Amy Chua (Tiger Mom) has become somewhat of a celebrity for her book extolling the parenting skills of the Chinese over those of Americans. I have decided to compare the highlights of her methods verses my father’s.
Amy Chua believes in pushing her children to excel at everything. This sounds great on the surface. However, what goes along with this is not. There is tremendous pressure on her children to succeed on all they do. Worse than this is the exclusion of things that the children would like to do that could possibly enrich their lives. They wanted to participate in the school play…forbidden. They want to have sleep overs with friends…forbidden. Structure is good and fine, but there comes a point when it goes too far. She is mandating the kind of life they should have, when that may not be the life for which they are best suited. Will practicing three hours a day make them great musicians? Probably. Will stressing schoolwork above all else ensure academic success and possibly a higher paying job? Probably. Will these items make them happy? Maybe, maybe not. There are plenty of talented people who are miserable and turn to drugs and drink–same goes for the rich.
My dad was strict by most of my friends’ opinion.
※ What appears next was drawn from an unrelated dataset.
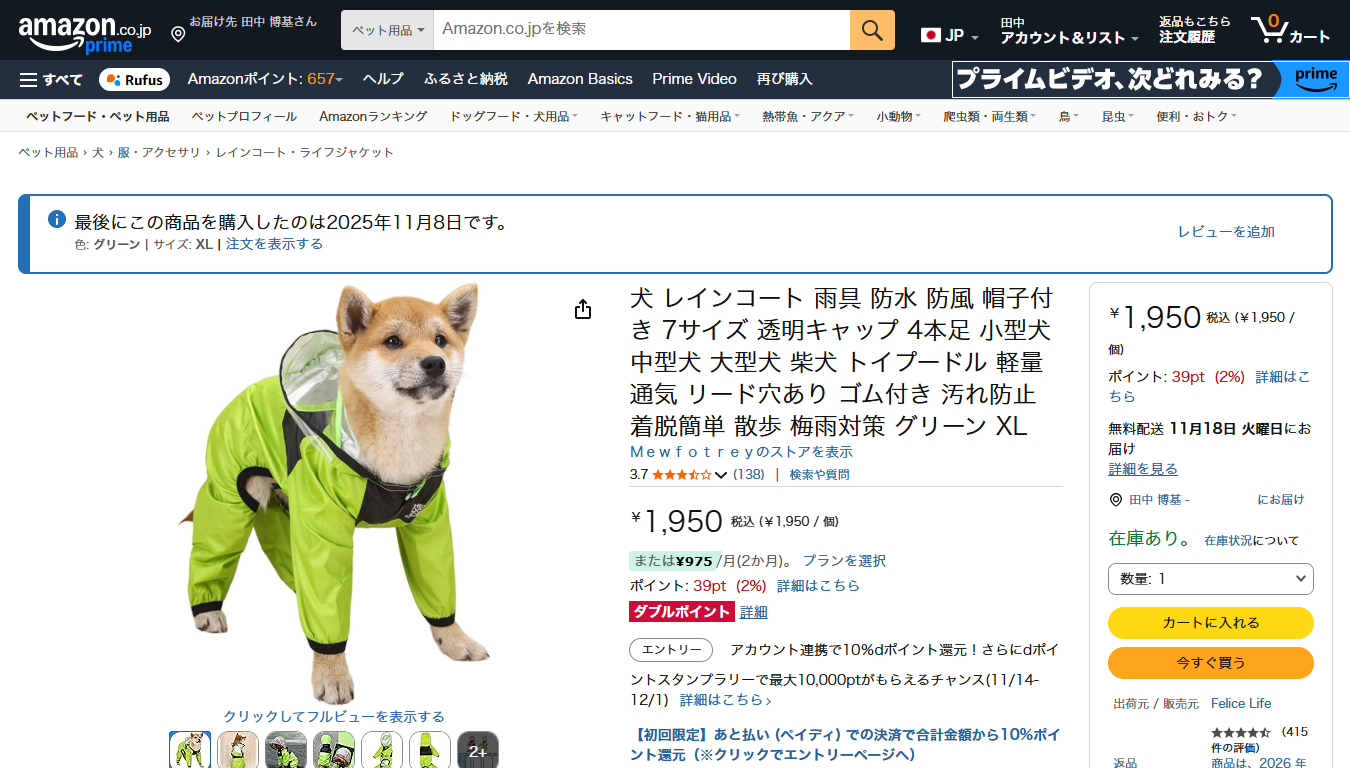The height and width of the screenshot is (768, 1350).
Task: Add item with カートに入れる button
Action: pos(1210,622)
He always stressed that we should do the best we can at all things. When we did well, we were rewarded. When we did poorly, telephone or television privileges were removed. In a lot of ways, he was very similar to the Tiger Mom. However, he always let us be our own people. Our thoughts were our own. Our direction was our own. He never tried to tell us what kind of job to have. He told us ”You can be a janitor if that’s what would make you happy but be the best janitor you can be.”
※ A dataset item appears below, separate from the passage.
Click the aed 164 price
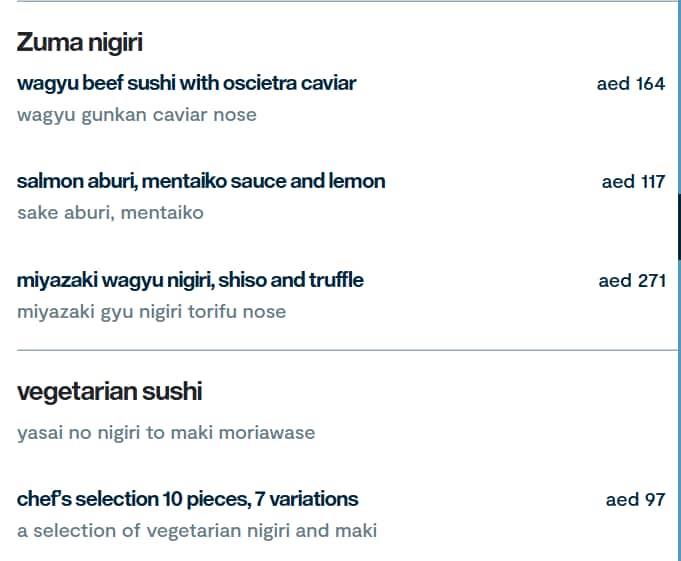This screenshot has height=561, width=681. click(630, 84)
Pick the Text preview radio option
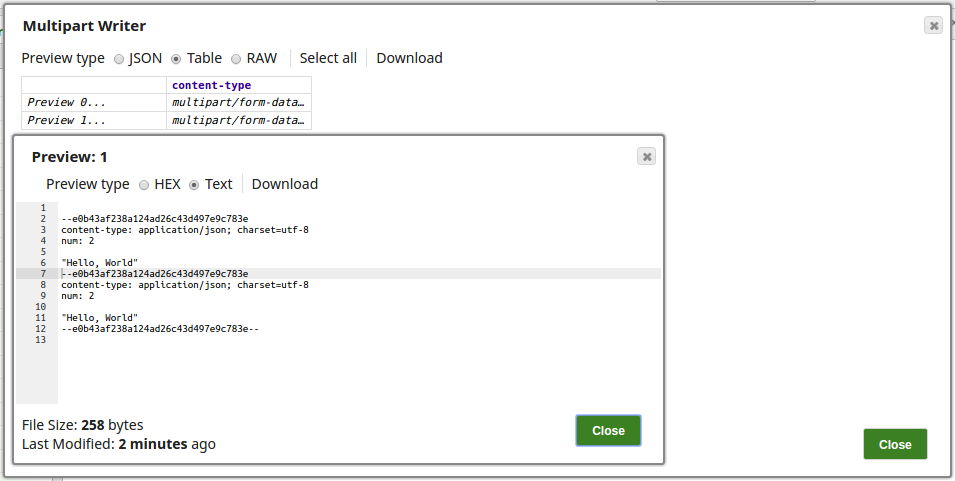The height and width of the screenshot is (481, 955). point(194,185)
The worse thing about Tiger Mom’s theory is that it robs the children of the human interactions and friendships they make in childhood. My two truest friends came from my childhood. If I had to choose between vast success and having these people in my life, there is no contest. The types of decisions you make for yourself determine your character. This character developing process should start in early childhood. Her children are being robbed of this important process. I wonder how her children will turn out. I suppose they will either have trouble relating to people and have early heart attacks or be grand successes.
The Chinese vs Americans. Say what you will, but our Freedom produces as many world class athletes and performers despite the Chinese having a vast population from which to pull people. Also, here we are Free to do what we want, whereas their athletes are given that as a job. And yet, we’re still winning. If I have to choose Freedom or Control, I’ll bet on Freedom every time.
This is not to say that American parents should not be involved with their children. In fact, most parents are not nearly as involved as they should be. There is a balance which should be maintained. That is the correct path. Children should be motivated, not controlled. Raising intelligent machines is pointless. Raising fully-developed, intelligent, free individuals should be the goal.